One example is government Amendment 148, introducing the new offence. One of the jobs I have had was shadow Justice Minister, and I know that something like this would have been subject to a lengthy debate in and of itself were it part of a Bill that the justice team was proposing. I refer noble Lords to paragraph 1(3)(a) of new Schedule A1, as introduced by Amendment 148, about new childcare and behaviour orders. I think these are a very good idea; if you are found to have been running an illegal school, there should be restrictions on what you are able to do in future. We are not arguing with the principle of that, but paragraph 1(3) of the new schedule says:

“An education and childcare behaviour order is an order which, for the purpose mentioned in sub-paragraph (2) … requires the defendant to do anything specified in the order”.
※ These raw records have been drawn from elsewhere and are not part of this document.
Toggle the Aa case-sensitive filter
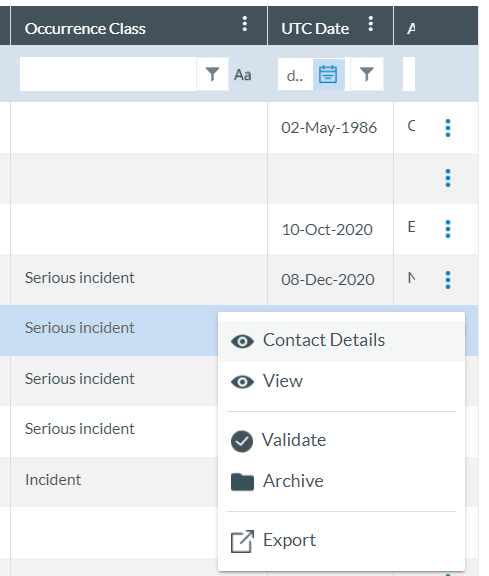 tap(242, 75)
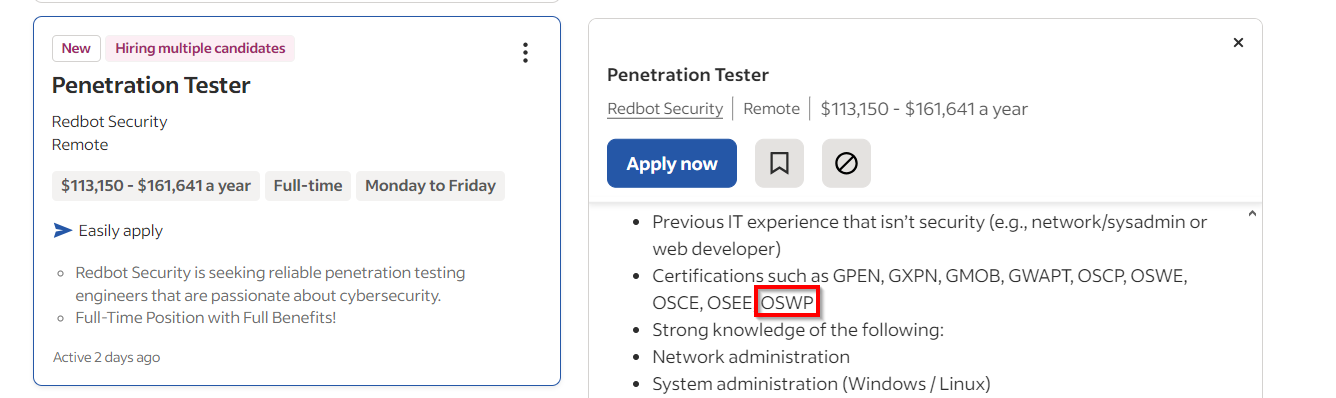Click the Apply now button
Screen dimensions: 1336x398
(672, 163)
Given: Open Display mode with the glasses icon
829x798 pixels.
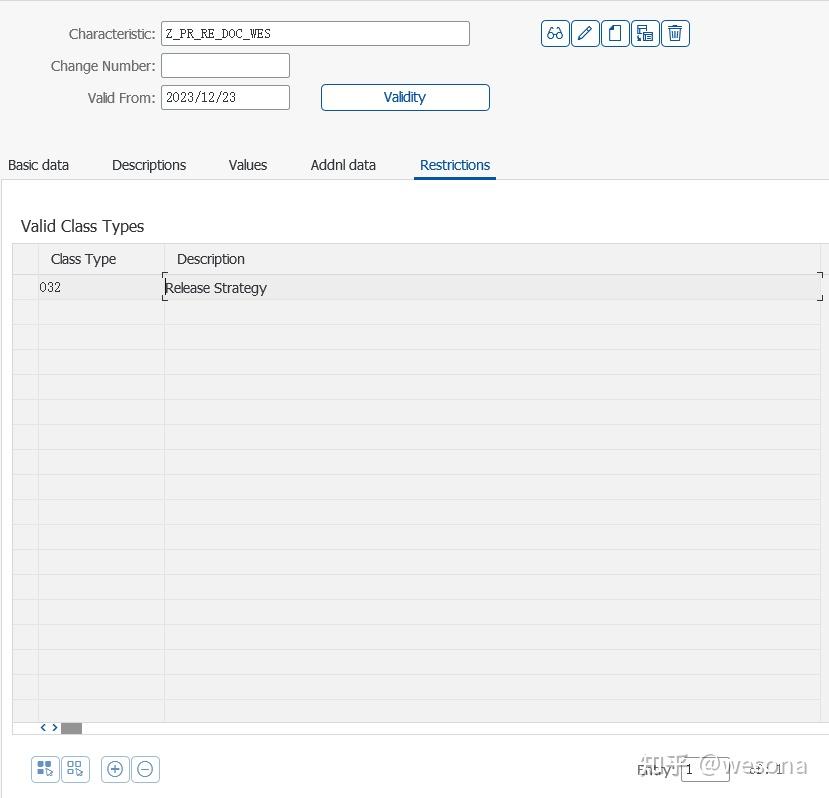Looking at the screenshot, I should coord(554,33).
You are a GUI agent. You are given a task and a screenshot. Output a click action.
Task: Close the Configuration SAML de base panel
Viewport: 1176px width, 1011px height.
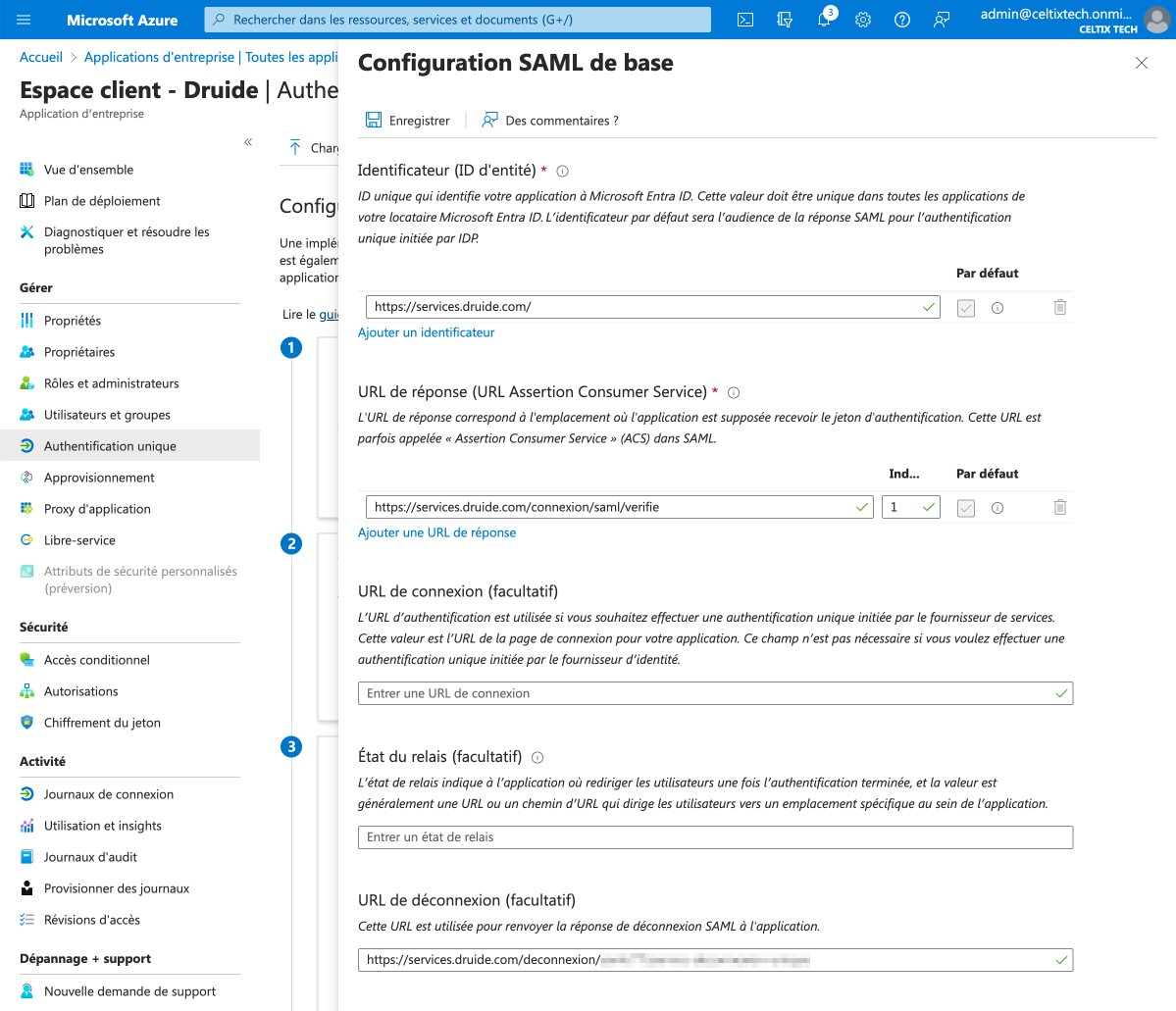[x=1141, y=63]
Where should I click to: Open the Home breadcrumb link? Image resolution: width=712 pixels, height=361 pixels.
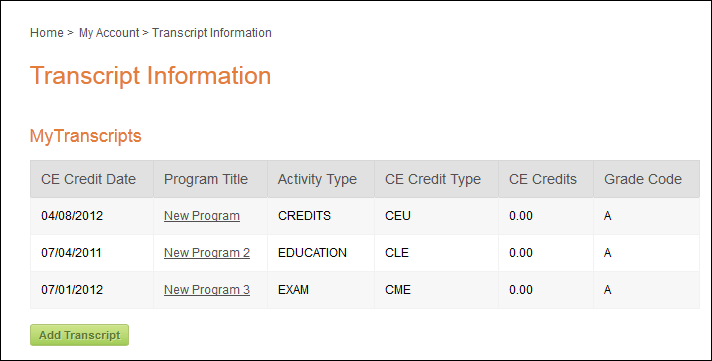click(47, 33)
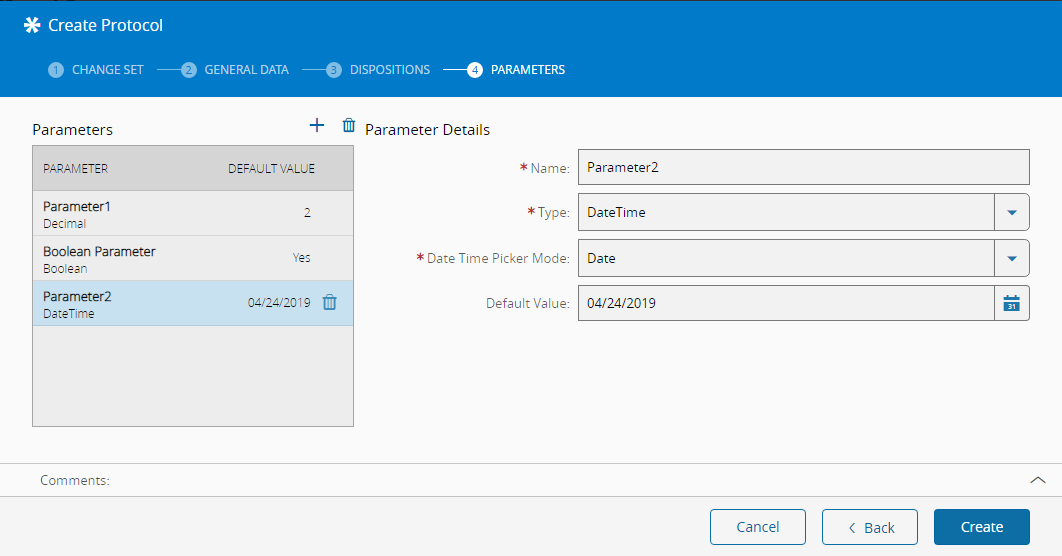
Task: Click step 1 circle in wizard
Action: [56, 70]
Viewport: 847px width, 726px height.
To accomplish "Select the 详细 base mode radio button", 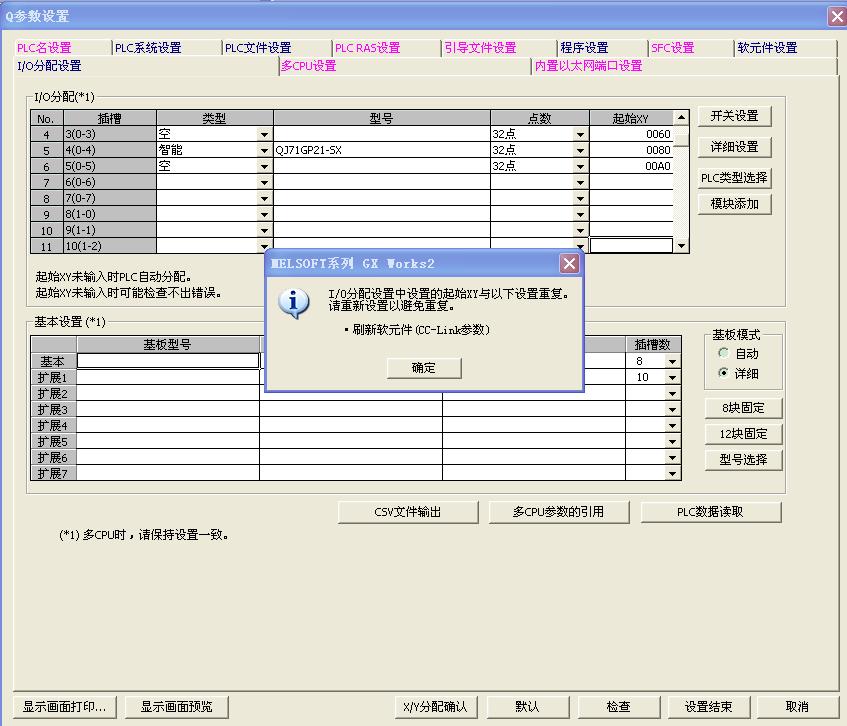I will pos(723,373).
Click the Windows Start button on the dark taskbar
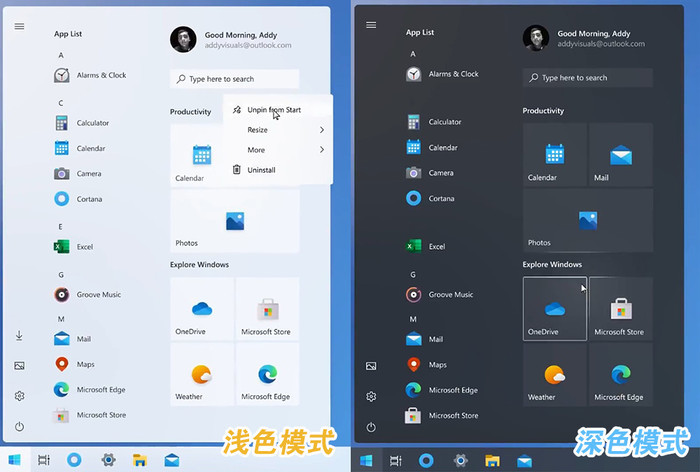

I cannot find anywhere—perhaps the Minister could direct me, because it is not impossible that I have missed it—an example of what is specified in the order. That is a very broad definition that gives courts enormous freedom. I would like to understand better what Ministers have in mind for courts to be able to do. That is just one example of where this really does not fit with some of the other issues that we have just been debating regarding secure academies and charitable purposes.

I would like a commitment from the Minister that, should there be further government amendments that are not minor or technical—there is no way that you could describe this amendment as either—she will ensure that they are tabled in a timely manner and in a way that facilitates consideration in your Lordships’ House. I feel that we are not sufficiently able to do our job as well as we would like today, given the way that this has been done.

I echo the comments from the noble Baroness, Lady Garden, about secure schools, from my noble friend Lord Knight about the independence of trustees, and from the noble Baroness, Lady Berridge, on charitable purposes.

To be positive towards the Minister, I very much welcome the tone of the comments that she made at the end of our deliberations last Wednesday, when she said she would reflect and listen very hard to what the House was telling her. I wonder if there is anything she can say today, before we embark on subsequent groups of amendments, that we would find useful about how far she has got with those deliberations.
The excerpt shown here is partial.